(Items from a dataset)
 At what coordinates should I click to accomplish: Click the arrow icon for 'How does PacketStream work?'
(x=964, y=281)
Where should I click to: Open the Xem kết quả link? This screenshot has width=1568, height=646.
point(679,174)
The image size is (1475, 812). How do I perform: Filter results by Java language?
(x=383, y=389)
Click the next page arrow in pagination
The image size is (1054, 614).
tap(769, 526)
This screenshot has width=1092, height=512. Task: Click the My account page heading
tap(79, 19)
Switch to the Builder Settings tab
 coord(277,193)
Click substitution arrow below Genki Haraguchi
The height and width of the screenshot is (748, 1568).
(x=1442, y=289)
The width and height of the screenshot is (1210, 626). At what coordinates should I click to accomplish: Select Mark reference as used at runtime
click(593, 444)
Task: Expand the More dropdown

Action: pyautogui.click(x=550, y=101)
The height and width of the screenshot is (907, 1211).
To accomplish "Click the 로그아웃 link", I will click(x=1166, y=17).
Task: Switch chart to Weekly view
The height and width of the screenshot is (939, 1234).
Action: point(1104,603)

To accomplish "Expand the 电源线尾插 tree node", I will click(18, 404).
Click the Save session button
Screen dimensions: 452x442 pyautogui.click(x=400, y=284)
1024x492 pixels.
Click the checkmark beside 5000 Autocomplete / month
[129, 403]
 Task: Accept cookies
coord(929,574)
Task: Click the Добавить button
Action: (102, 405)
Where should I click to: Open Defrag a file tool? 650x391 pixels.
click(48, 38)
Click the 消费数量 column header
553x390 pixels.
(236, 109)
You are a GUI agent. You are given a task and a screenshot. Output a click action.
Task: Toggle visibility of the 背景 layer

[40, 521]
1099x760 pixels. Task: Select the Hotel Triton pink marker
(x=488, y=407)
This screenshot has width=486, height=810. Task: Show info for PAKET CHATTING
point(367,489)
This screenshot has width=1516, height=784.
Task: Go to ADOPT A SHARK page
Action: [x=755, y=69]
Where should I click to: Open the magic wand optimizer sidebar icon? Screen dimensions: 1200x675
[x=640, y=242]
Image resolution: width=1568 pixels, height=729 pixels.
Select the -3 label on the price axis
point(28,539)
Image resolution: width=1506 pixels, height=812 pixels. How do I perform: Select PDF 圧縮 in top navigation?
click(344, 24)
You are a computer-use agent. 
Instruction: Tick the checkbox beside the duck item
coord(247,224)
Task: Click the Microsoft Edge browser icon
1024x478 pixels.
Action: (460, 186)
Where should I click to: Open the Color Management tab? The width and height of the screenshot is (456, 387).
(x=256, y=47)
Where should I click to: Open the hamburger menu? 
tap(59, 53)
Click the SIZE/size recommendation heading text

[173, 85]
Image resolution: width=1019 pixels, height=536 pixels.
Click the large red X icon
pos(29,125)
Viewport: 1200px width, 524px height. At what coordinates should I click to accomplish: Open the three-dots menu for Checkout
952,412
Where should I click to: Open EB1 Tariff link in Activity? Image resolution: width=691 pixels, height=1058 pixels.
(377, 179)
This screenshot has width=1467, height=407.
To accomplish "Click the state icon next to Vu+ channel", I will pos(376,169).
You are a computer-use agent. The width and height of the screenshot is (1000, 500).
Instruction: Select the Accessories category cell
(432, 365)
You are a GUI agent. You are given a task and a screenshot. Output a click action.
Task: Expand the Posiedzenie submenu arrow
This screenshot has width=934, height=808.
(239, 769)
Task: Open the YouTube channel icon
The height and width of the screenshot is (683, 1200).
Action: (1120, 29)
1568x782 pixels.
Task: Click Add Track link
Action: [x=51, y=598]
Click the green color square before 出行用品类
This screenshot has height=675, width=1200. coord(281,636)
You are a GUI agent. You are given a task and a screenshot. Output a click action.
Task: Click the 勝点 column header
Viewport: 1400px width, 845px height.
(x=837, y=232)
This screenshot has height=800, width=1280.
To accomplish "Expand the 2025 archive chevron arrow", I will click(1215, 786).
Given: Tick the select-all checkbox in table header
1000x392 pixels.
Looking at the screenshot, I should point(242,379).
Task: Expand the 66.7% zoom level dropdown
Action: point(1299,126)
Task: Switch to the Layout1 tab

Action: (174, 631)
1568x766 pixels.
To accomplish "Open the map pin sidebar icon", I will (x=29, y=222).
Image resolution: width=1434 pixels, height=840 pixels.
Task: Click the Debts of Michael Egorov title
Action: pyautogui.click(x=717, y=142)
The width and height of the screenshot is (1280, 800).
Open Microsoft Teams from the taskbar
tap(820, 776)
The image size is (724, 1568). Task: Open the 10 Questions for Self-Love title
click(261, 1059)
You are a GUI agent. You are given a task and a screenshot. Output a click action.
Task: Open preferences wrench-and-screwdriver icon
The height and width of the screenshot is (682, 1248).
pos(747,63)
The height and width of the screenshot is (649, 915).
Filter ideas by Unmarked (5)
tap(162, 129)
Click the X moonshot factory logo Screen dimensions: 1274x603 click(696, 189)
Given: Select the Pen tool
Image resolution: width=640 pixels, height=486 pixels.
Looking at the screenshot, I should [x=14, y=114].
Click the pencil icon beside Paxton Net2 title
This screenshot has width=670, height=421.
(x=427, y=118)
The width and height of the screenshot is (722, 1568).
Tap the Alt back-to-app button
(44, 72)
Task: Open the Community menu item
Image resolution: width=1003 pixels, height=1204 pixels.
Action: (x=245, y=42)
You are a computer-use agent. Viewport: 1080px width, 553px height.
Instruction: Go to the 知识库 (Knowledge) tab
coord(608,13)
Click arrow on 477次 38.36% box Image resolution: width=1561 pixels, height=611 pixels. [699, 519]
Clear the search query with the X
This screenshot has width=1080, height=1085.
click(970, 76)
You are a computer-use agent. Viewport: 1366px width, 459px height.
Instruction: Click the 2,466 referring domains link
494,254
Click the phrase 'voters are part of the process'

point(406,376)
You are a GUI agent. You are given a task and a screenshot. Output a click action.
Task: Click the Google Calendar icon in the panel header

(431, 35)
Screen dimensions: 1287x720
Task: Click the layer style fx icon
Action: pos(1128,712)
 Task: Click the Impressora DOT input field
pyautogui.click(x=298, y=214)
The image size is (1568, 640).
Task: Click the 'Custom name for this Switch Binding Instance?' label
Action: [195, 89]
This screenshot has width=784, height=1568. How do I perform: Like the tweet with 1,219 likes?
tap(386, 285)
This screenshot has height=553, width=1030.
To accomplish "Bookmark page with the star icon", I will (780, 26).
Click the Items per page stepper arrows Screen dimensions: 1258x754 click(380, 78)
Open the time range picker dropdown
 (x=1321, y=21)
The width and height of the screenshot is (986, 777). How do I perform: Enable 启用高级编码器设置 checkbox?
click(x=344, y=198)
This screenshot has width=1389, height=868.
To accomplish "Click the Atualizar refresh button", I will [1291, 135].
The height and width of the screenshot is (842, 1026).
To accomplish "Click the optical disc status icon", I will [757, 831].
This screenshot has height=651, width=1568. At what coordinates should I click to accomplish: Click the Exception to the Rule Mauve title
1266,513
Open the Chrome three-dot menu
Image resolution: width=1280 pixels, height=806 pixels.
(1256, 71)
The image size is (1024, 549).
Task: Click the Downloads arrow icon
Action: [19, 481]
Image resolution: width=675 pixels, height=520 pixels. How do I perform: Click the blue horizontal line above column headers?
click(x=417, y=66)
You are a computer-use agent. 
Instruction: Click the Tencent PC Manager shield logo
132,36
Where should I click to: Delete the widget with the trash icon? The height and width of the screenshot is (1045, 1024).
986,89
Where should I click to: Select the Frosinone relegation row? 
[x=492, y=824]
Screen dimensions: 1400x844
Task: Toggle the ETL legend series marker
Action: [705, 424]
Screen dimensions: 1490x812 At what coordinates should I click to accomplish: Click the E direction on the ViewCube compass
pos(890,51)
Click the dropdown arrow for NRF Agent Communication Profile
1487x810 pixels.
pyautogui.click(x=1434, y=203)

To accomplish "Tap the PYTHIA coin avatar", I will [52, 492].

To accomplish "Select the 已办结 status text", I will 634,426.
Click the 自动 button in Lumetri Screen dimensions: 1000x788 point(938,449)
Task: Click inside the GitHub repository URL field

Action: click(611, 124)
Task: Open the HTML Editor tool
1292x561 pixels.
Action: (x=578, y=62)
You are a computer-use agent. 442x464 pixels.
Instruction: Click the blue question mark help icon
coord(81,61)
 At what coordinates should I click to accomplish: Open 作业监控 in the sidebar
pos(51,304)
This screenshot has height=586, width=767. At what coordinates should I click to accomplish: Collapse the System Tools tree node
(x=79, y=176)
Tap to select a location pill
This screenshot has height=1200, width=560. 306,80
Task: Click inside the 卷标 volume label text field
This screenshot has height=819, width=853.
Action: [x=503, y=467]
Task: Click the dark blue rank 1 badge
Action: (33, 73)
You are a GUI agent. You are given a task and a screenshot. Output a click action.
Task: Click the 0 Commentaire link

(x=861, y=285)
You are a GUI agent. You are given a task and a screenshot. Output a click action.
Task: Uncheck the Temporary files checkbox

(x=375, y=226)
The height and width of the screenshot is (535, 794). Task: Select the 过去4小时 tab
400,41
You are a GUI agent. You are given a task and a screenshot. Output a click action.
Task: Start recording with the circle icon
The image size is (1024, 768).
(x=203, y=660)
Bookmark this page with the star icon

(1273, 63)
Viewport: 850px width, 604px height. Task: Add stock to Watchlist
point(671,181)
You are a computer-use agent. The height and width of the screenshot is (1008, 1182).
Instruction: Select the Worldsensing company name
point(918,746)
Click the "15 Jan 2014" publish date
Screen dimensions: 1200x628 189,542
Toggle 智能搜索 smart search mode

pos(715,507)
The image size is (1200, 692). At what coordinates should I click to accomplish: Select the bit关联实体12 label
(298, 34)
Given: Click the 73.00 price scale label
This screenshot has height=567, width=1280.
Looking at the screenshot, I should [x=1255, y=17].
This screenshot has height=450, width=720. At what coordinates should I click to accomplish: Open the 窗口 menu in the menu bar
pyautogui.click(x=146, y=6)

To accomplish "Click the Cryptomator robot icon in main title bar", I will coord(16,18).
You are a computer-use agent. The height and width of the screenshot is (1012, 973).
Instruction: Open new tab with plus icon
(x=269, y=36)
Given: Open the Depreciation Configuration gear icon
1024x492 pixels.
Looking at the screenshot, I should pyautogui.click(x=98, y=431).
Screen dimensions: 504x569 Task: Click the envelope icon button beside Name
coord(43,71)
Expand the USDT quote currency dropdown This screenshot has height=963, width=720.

■ **Action item**: If a line contains the word "next", it counts; say how many such lines the records hold, and give only that number.

■ **Response to this exercise**: 2